Дневник Нины А. случайно попал к историку В. А. Бердинских, у него он и хранится. Виктор Аркадьевич предоставил для публикации в альманахе фрагменты из записок и свою вступительную статью. Полностью дневниковые записи Нины А. будут опубликованы позднее, отдельным изданием. Дневник интересен для нас ещё и тем, что его автор в двадцатые годы работал в Вятской публичной библиотеке им. А. И. Герцена.

Тайны русской души

Октябрь серебристо-ореховый
Блеск заморозков оловянный.
Осенние сумерки Чехова,
Чайковского и Левитана.

Борис Пастернак,
октябрь 1943 г.

После революций 1917 г. и гражданской войны рухнула двухвековая рафинированная великолепная русская культура жизни, восприятия, впечатления, образа мыслей, движений души… А между тем именно этот высокий уровень рефлексии и самоанализа (столь порицаемый позднее) не только породил Льва Толстого и Фёдора Достоевского, Антона Чехова и Ивана Бунина (то есть великую русскую литературу XIX в.), но и стал основанием знаменитого на весь мир русского Авангарда начала XX в. – взрыва гениальности в поэзии, живописи, музыке, театре. Отточенная культура чувств. Это было невероятным сокровищем духа русской интеллигенции, лишь, в малой мере, отлившейся в стихах Блока и Белого, холстах Врубеля и Серова, музыке Скрябина и Рахманинова. И тысячи русских гимназистов и гимназисток, студентов и курсисток, писавших стихи и дневники, любивших театр и музыку, были неотъемлемой частью этого культурного взрыва.

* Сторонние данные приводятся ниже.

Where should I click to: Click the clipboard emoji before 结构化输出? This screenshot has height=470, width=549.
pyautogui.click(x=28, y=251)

Почва, породившая эти достижения национального духа, исчезла после гражданской войны напрочь. Обломки дореволюционной интеллигенции, выжившие в 1920–1930-е гг., остались без земли под ногами и воздуха родной культуры. Они уже выживали, а не жили. Власть нуждалась в этих людях для своих целей. Но метод «сталинского классицизма» в литературе и искусстве оказался беспощаден к творчеству. Звучание стихов и музыки, холстов и пьес начала века умерло (в значительной мере), так как диалога с душами тех, для кого они были созданы, уже не было.

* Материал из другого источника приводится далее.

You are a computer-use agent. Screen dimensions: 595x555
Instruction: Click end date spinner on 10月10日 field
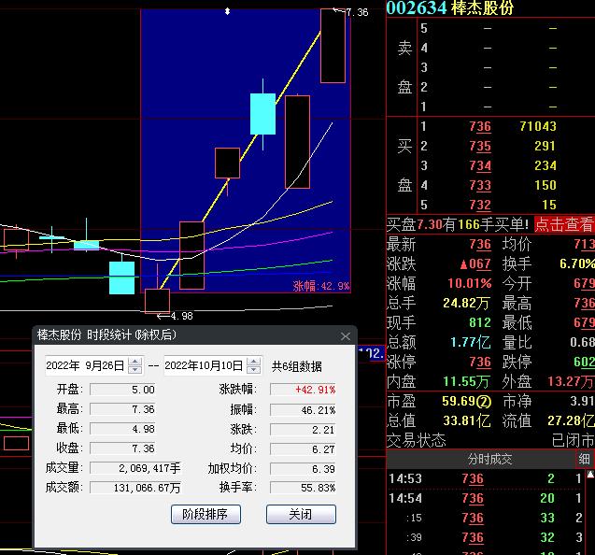[253, 365]
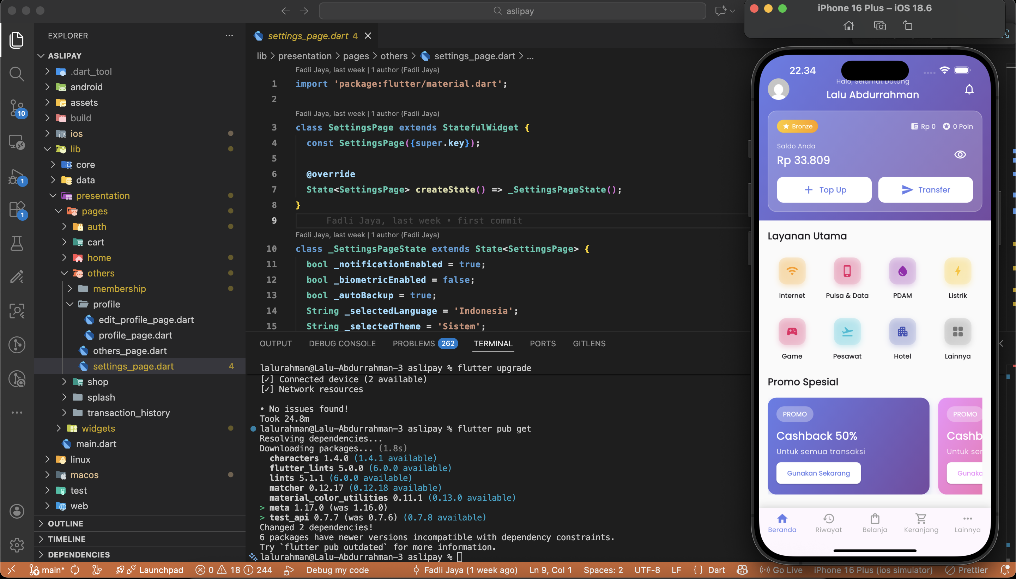Open the Extensions view in activity bar

[x=16, y=209]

В чудом сохранившемся дневнике русской провинциальной барышни начала века все эти процессы ярко отразились. В семи толстых тетрадях дневника запечатлены события с 1909 по 1922 год (с 17 до 29 лет). Страшные испытания не сломали хрупкую душу болезненной девушки, а наоборот – очистили и закалили её. Она сохранила во время краха родной страны самостояние ума, чувств, мысли и чести. Дневник Нины А. стал свидетельством чудесной широты души, отточенности восприятия, культуры целого поколения русской молодёжи 1890-х годов рождения. Именно из него вышли Ахматова и Пастернак, Мандельштам и Цветаева…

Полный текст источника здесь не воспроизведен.